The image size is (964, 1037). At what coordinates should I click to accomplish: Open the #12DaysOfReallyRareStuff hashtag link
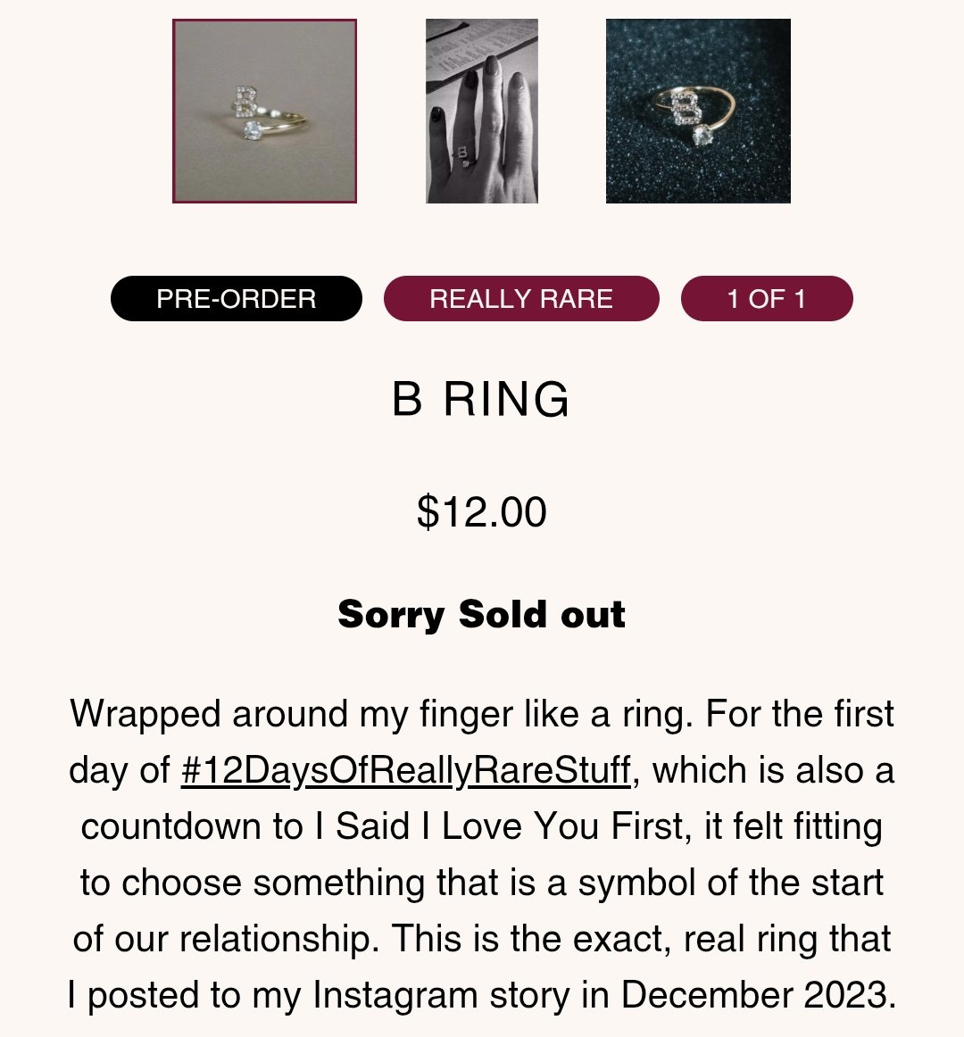tap(405, 770)
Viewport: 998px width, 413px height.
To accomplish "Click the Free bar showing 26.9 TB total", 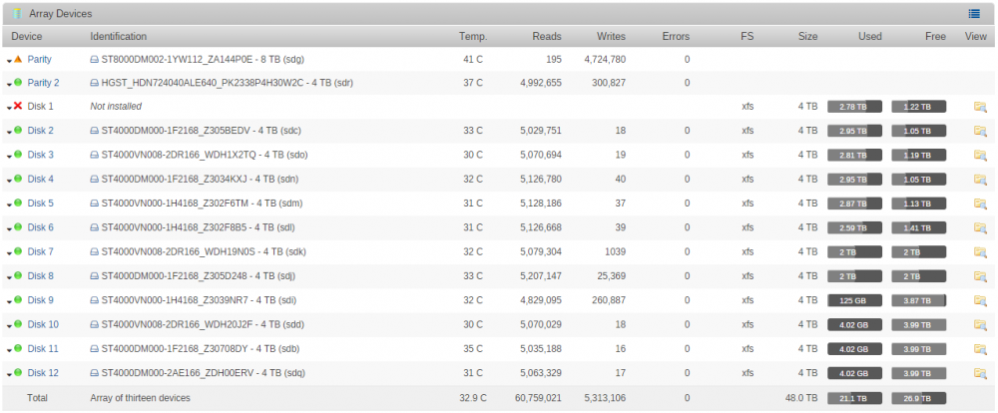I will click(918, 398).
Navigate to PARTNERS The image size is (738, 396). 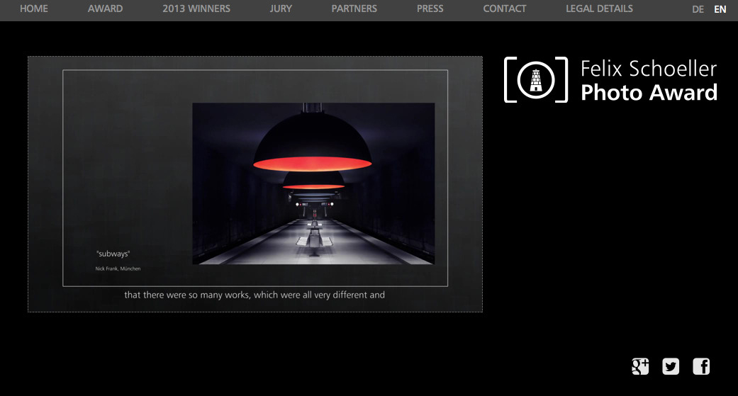354,9
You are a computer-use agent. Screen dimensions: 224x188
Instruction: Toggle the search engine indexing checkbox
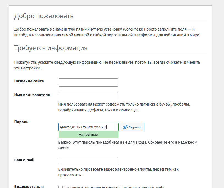(x=60, y=187)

+--

* _Objective_
Format the stretch of items from the line containing "You are a computer-use" through the end of the items as a two-column CSV with the headers instruction and response, one row per item. Put each text and its answer in a single quoted field with line breaks turned into spaces, and leave the pictures out.

* _Response to this exercise_
instruction,response
"You are a computer-use agent. Screen dimensions: 224x188 Instruction: Toggle the search engine indexing checkbox","(x=60, y=187)"